» Study questions
A – Decide whether each statement below agrees with the text on patent applications that follows: (i) the title of the invention appears on the first page of the patent document, (ii) the abstract usually runs about 150 words, and (iii) a patent application is also called a specification. For each one, answer yes or no and quote the words from the text that decide it.
B – Continue the text on patent applications below, starting after its final sentence and keeping the form of its list.

» Selected text
Patent Applications and Infringement from Soup to Nuts
An ideal patent document follows the rules in the Code of Federal Regulations (CFR) volume 37 because the application becomes the text of the patent. The first page of the document is the title page. It includes the name of the country issuing the patent, the patent number, the last name(s) of the inventor(s) and the date of the issuance of the patent. Internationally accepted codes called International Numbers for Identification of Data (INID) identify the bibliographic information. The title of the invention is found on the second page.
The following parts of a patent application (also known as a specification) work together to provide a full and clear understanding of the invention and its novelty, scope, and application.
- Title: The title of the invention, which should be concise and descriptive.
- Abstract: A brief summary of the invention, usually about 150 words, describing the invention’s nature, purpose, and benefits.
- Background of the Invention: This section provides context, explaining the problem or need the invention addresses and the prior art (existing technologies or solutions) that it improves upon.
- Summary of the Invention: A more detailed description of the invention, outlining its key features and advantages over existing technologies.

» Entries supplied
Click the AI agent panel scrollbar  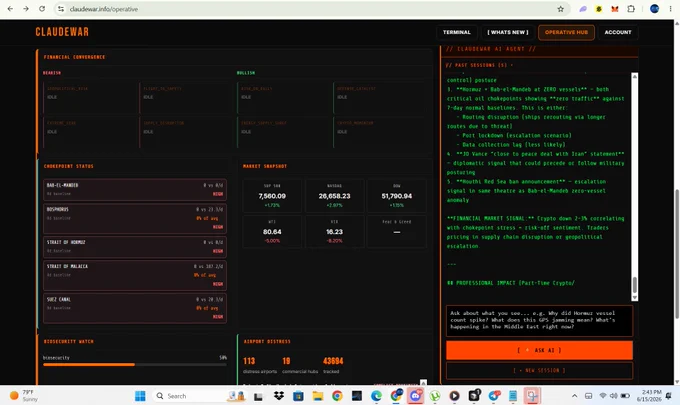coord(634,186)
---
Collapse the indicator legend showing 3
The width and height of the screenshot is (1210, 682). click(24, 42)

» Your written answers
A –
(i) No: "The title of the invention is found on the second page."
(ii) Yes: "usually about 150 words"
(iii) Yes: "(also known as a specification)"

B –
- Brief Description of the Drawings: An overview of the drawings included in the patent application, explaining what each drawing represents.
- Detailed Description of the Invention: A comprehensive explanation of the invention, including its components, operation, and use, often with reference to the accompanying drawings.
- Claims: The legal definitions of the invention’s scope, detailing the aspects of the invention that are considered novel and for which protection is sought.
- Drawings: Visual representations of the invention, such as diagrams or flowcharts, which are referred to in the detailed description and claims to help clarify and illustrate the invention.
The Claims section is often considered the most important portion of a patent application because it defines the scope and boundaries of an invention. Claims use highly technical language that are usually written by qualified registrants of the patent office with much experience crafting claims.
There are two types of claims:
1) Independent claims stand on their own and do not rely on language incorporated from any other claim.
2) Dependent claims incorporate the features of one or more of the preceding claims by reference, and they add a further limitation or condition.
Claims identify the “metes and bounds” of a patent and are typically the focus of most infringement litigation. When a patent is granted, infringement is based on the wording of the claims.
If an inventor believes his or her invention is an improvement or a different way to accomplish the same thing that is described in a patent, a new patent may be obtained. But if the improvement is too close or of a person with “ordinary skill in the art” only sees a marginal or obvious improvement, a claim of infringement may be made.
Patent infringement consists of “unauthorized making, using, offering for sale, or selling any patented invention within the United States, or importing into the United States any patented invention during its term.” You the patent owner may sue in federal court to stop the infringement and ask for financial damages.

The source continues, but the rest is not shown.